Records provided —
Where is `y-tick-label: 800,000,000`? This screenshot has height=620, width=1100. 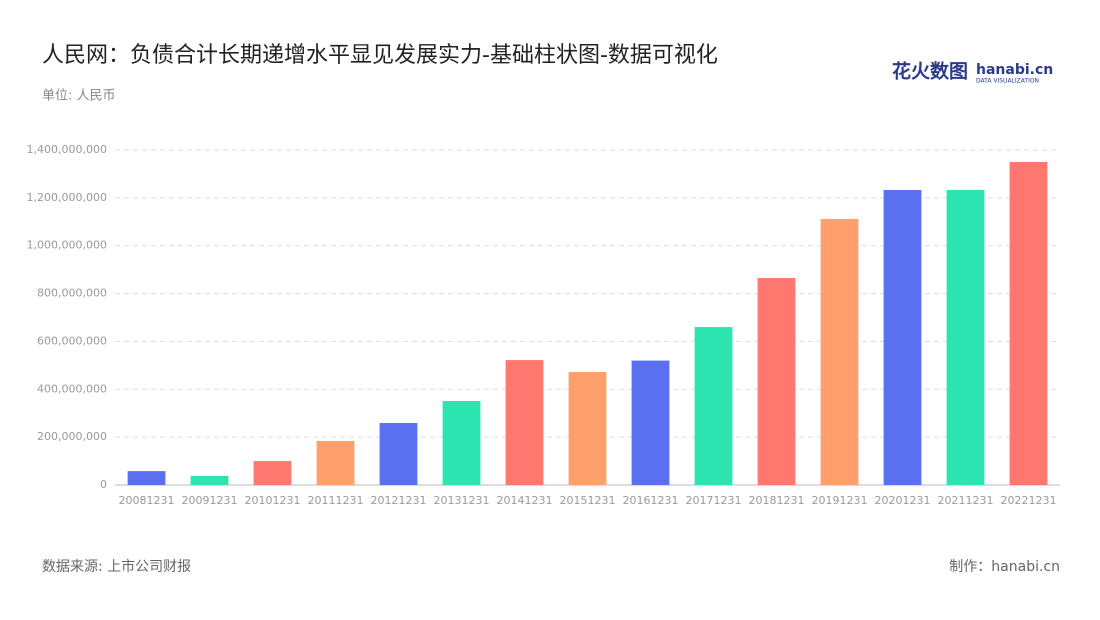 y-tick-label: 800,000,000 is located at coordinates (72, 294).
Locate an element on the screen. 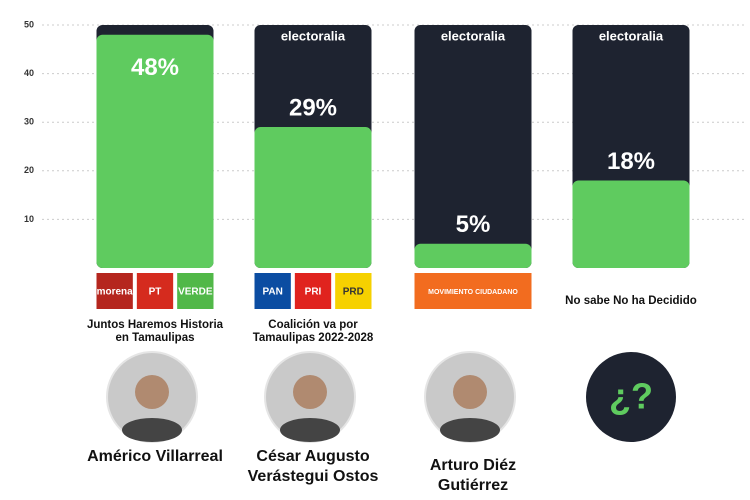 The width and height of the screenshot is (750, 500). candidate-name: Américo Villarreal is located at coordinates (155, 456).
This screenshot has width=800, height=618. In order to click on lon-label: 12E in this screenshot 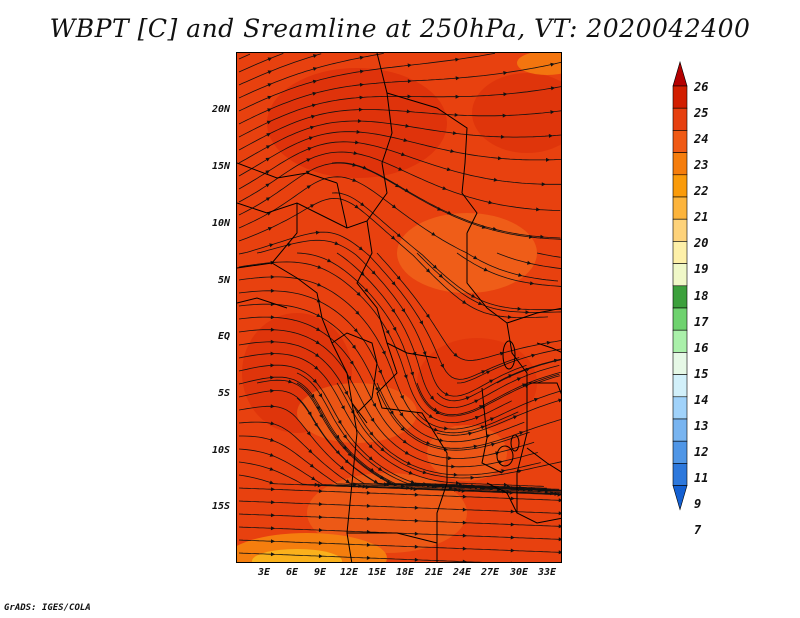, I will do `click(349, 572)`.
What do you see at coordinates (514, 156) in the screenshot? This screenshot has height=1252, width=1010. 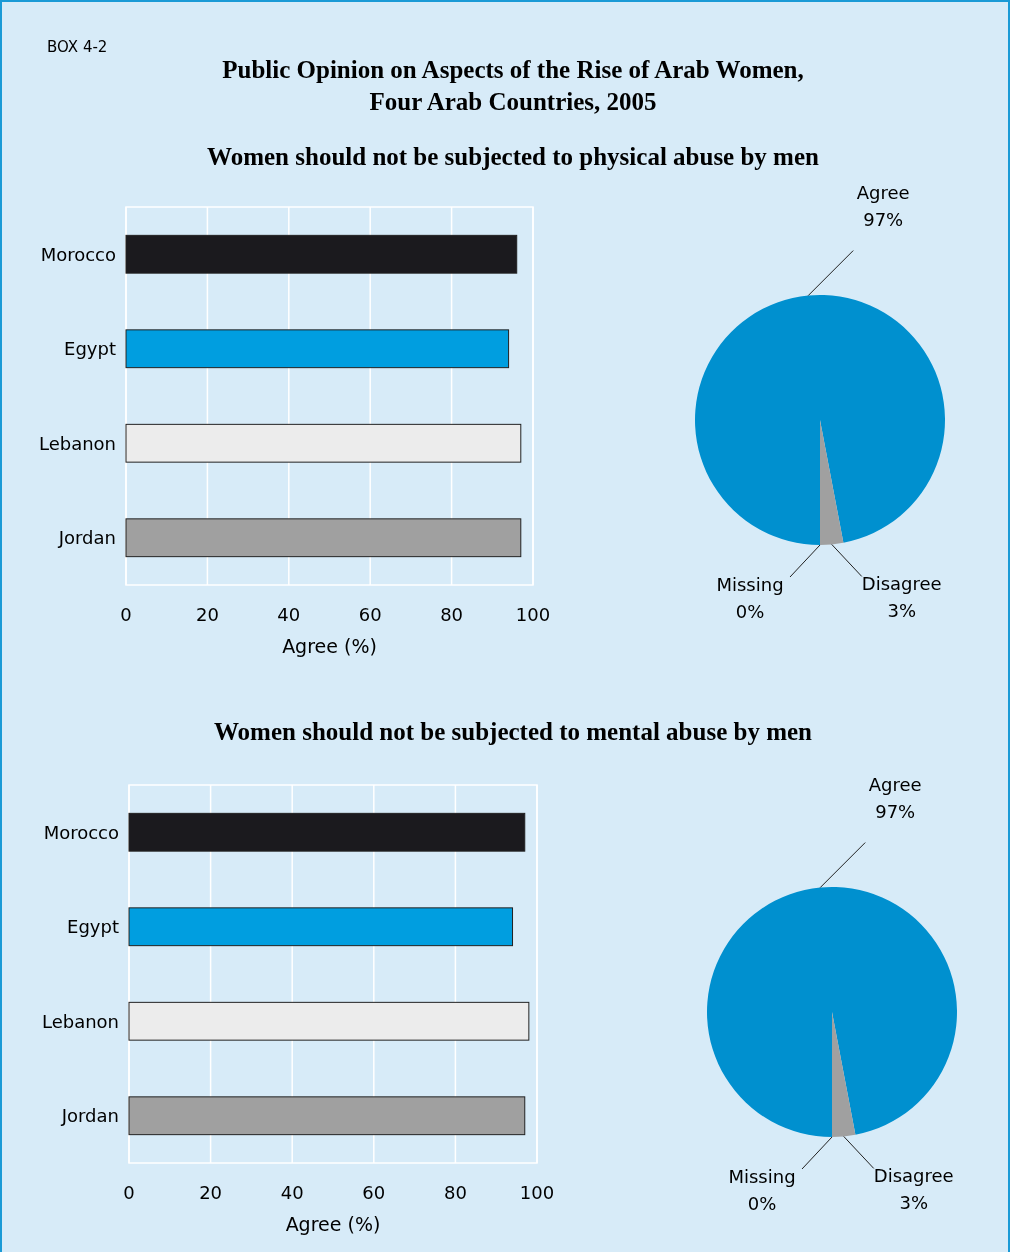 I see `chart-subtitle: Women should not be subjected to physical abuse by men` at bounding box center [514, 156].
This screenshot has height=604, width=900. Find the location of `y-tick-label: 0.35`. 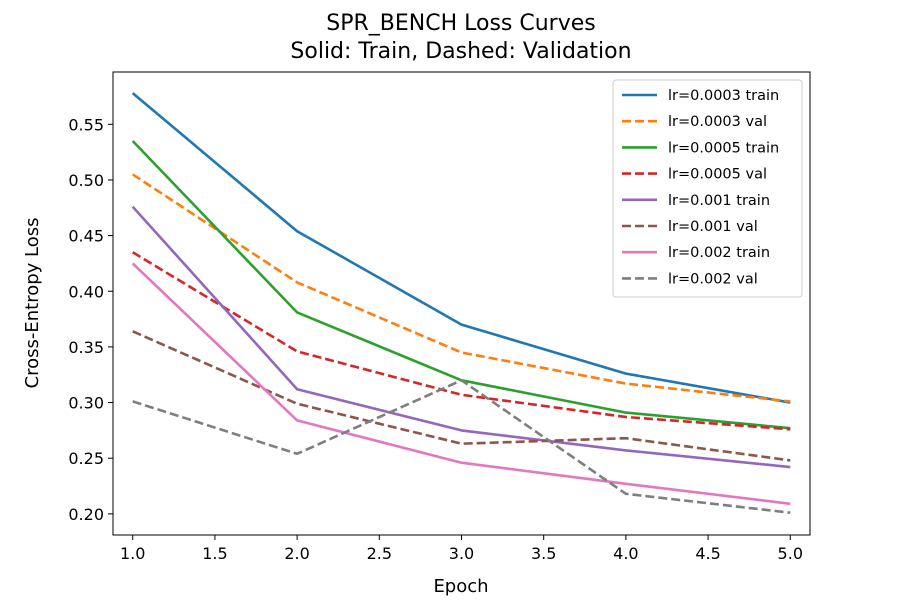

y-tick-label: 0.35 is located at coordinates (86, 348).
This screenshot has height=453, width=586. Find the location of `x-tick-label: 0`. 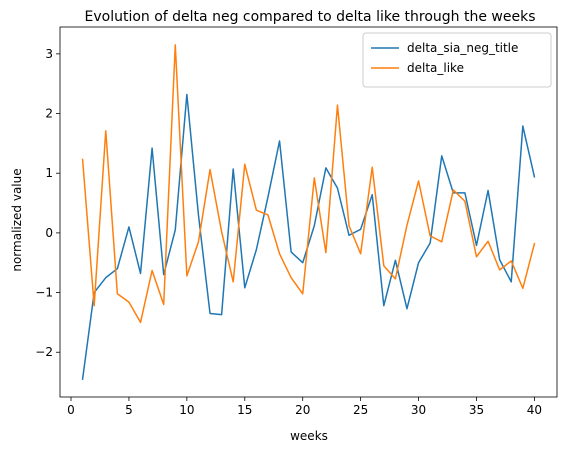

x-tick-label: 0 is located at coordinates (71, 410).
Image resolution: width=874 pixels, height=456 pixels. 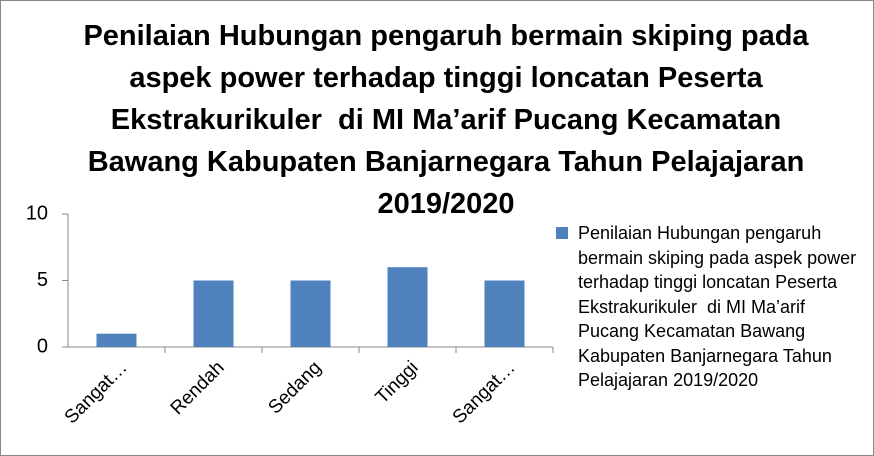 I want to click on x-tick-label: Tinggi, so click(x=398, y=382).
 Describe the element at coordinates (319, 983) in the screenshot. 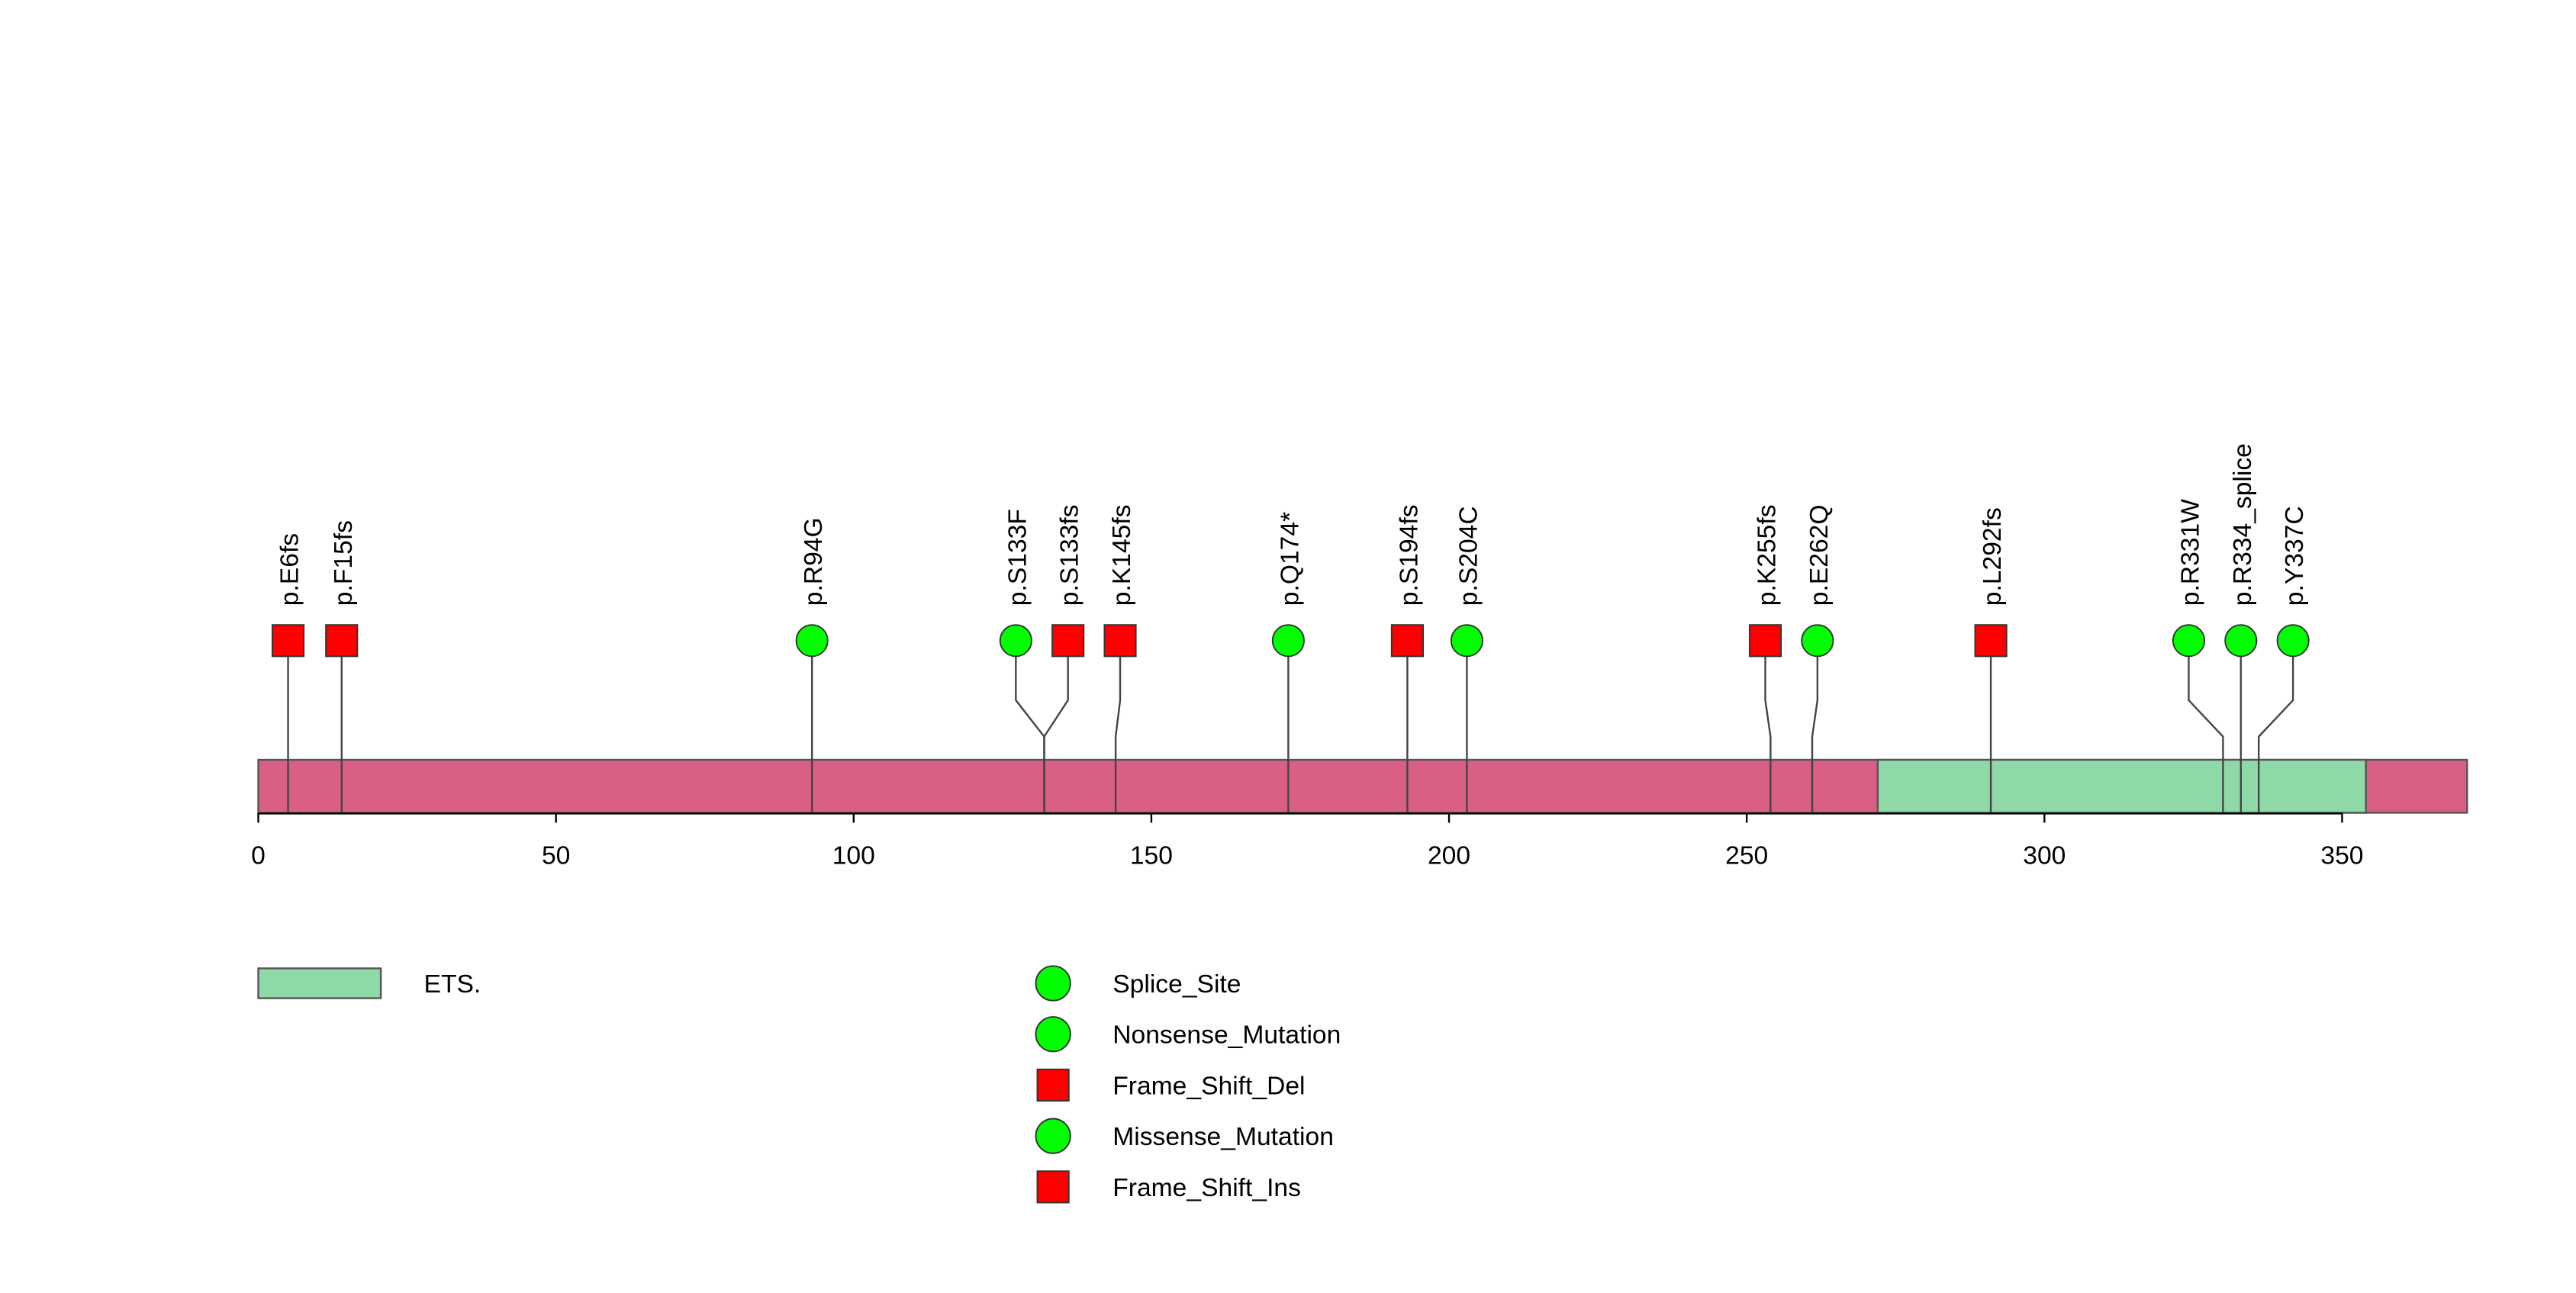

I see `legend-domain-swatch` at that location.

What you should do — Print the entries from the line containing "This screenshot has height=604, width=900." through the line containing "x-tick-label: 0 is", both lines included, word for word. Can you leave the pictures out of your answer?

Answer to this problem —
This screenshot has height=604, width=900. Find the location of `y-tick-label: 0.35`. 

y-tick-label: 0.35 is located at coordinates (86, 348).
This screenshot has height=453, width=586. Find the location of `x-tick-label: 0`. 

x-tick-label: 0 is located at coordinates (71, 410).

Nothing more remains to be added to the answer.